それは、プロゲステロン(黄体ホルモン)の役割が関係しています。プロゲステロン(黄体ホルモン)は、排卵後から生理が始まるまでの期間分泌されるものですが、受精卵を着床させ育てる役割があります。
受精卵にとって良い環境は体温が高い状態にあるため、プロゲステロン(黄体ホルモン)が作用し、体温を上昇させて高温期を作るのです。しかし、受精卵が成立しなければ体温を上昇し続ける必要がなくなります。そのため、プロゲステロン(黄体ホルモン)の分泌量は減り、生理を起こして子宮内部を一掃するのです。
ところが、受精卵が成立した状態になれば体温が高い状態をキープする必要があるため、プロゲステロン(黄体ホルモン)の分泌量は継続し続けます。そのため、基礎体温は高温期が続き妊娠だと気づくことができるのです。
基礎体温でわかる身体のしくみ
基礎体温をチェックすることで、妊娠初期症状と生理前に起きるPMS(月経前症候群)の違いを見分けることができます。
ただ、基礎体温は一度や二度計測しただけではその変化を汲み取ることはできません。毎日継続して計測することで、初めて把握することができるのです。
基礎体温には低温期と高温期があるとご紹介しましたが、その差はわずか0.3℃~0.5℃ほどだと言われています。少しの差ですが、身体にとっては大きな変化です。
排卵日を予測することができるため、妊娠の可能性を上げることができますし、高温期に入ると体調が優れない日が続くと予測できるため、スケジュールに無理がないよう調整することができるでしょう。

> [提供データ]
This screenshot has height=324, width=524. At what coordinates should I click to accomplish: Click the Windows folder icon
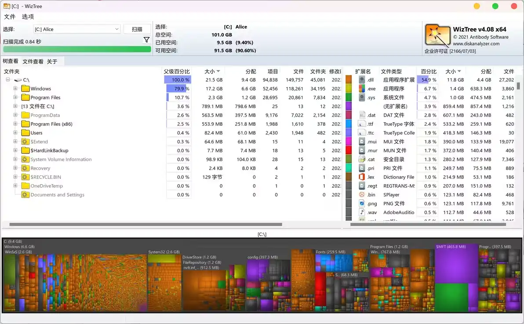(x=25, y=89)
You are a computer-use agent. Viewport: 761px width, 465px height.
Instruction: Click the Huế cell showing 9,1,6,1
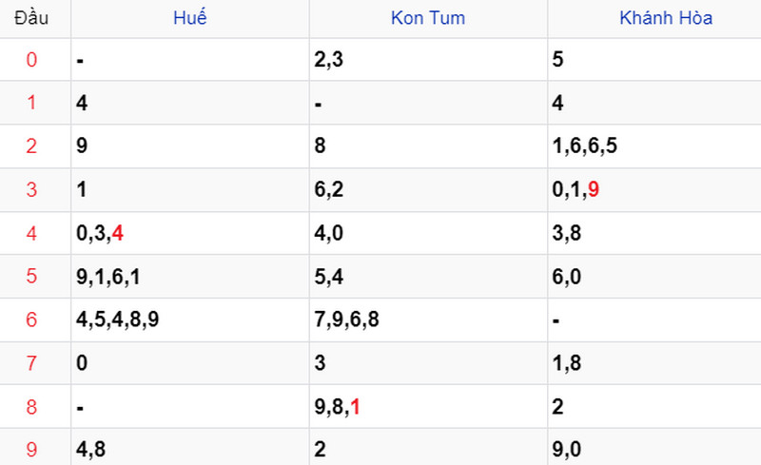click(x=190, y=276)
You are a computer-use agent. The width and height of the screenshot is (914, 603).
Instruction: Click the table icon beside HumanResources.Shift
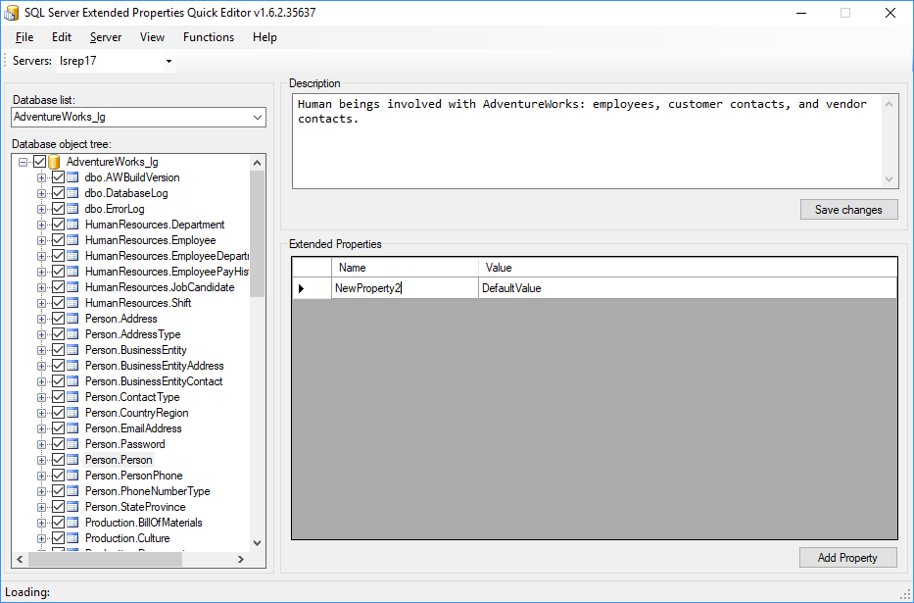pyautogui.click(x=72, y=303)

> [取り組む課題]
**A)** 本文の最後の段落（「排卵日を予測することができるため」で始まる段落）から、基礎体温によってできるとされていることをすべて抜き出しなさい。
**B)** 基礎体温を扱った本文を、最後の文の後から書き継ぎなさい。

> [課題別の解答]
**A)**
・排卵日を予測すること
・妊娠の可能性を上げること
・高温期に入ると体調が優れない日が続くと予測すること
・スケジュールに無理がないよう調整すること

**B)**
さらに、高温期から低温期に切り替わるタイミングを確認できれば、生理が来ると事前にわかることができます。毎日計測することで、身体がどのような状態になっているのか把握できるので、習慣にしていきましょう。
基礎体温の測り方
基礎体温をチェックすることで、妊娠初期症状と生理前に起きるPMS(月経前症候群)の違いを見分けることができますが、排卵日や生理が来る日を予測することも可能になります。ただ、基礎体温は非常に細かい数値なので、正しく計測して記録していくことが重要です。そこで、基礎体温の計測方法について詳しくご紹介しておきましょう。
まず、基礎体温は毎日同じ時間に計測するのが望ましいです。起床した状態は身体が最も安定しているので、起床時間を決めるようにしましょう。起床したら、すぐに体温計を舌下に入れ計測を開始します。舌下に体温計を入れるのは、そこが身体の中で一番安定しているからです。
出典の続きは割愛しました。